Personally I would welcome the little mom and pop stores I grew up with where you knew the people and the money stayed local. The Walmarts drove them all out of business. Same with gas stations the Sheetz and 7-11 and others ruined that as well.
Except Walmart didn't drive them out of business, customers did. Nobody forced customers to go to Walmart. They just chose to do that to save a couple of bucks, and before long lost the option to shop at the local store.
These days it seems people expect Someone Else to solve the problems, not understanding that they (collectively) created the problem and they (also collectively) can solve the problem. If you don't want to see Walmart sprawling all over the place, don't shop there. It might mean you have to buy less stuff but if you want money to stay in the local community then shop in the local community. If people, en masse, stopped shopping at Walmart they'd eventually have to close their doors.

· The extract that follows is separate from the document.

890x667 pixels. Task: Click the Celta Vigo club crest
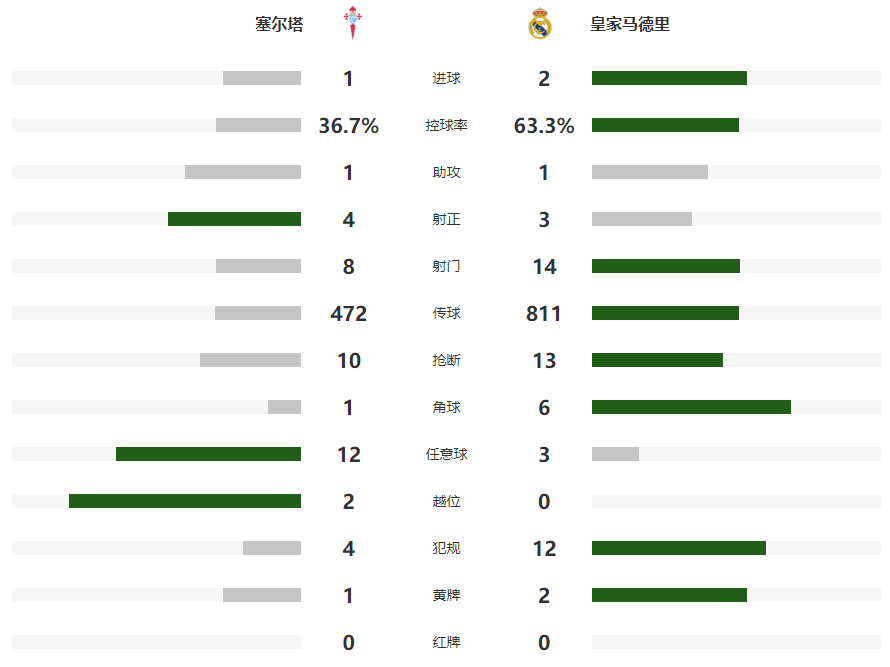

One thing I really miss about the local stores was when the owner and staff actually knew something about what they were selling. I like to be able to go to a hardware store and talk to someone who knows, then leave confident I bought the right tool for the job. Nowadays many big box stores seem to pay minimum wage and have little service other than a comprehensive return policy where you can take it back, even if you opened it, within 30 days. Which is great, but I'd rather talk to someone and get it right than guess at what I need, get it home to find it's wrong for the job (or it's broken or incomplete because there's little quality control these days) and have to make another round trip wasting my gas and my time when I really want to be getting on with the job at hand.
As a rule if I am in a hardware store and have to explain to the staff what the tool I want is, I'm probably not going to be a repeat customer. If the staff can't show any initiative at all, chances are I won't be back. I don't expect every member of staff to know every range, nor do I expect the trainee to be an expert - if I ask about something electrical I have no problem at all with a response "Plumbing is my thing, let me go find you the electrical guy". I do have a problem if the staff just says "I don't know" and doesn't even make an attempt to find someone else who could help.
Of course it's easier to demand that Something Be Done about the problem than to actually do something about it ourself. Maybe it's just too hard to wean ourselves off the piles of cheap Chinese-made junk.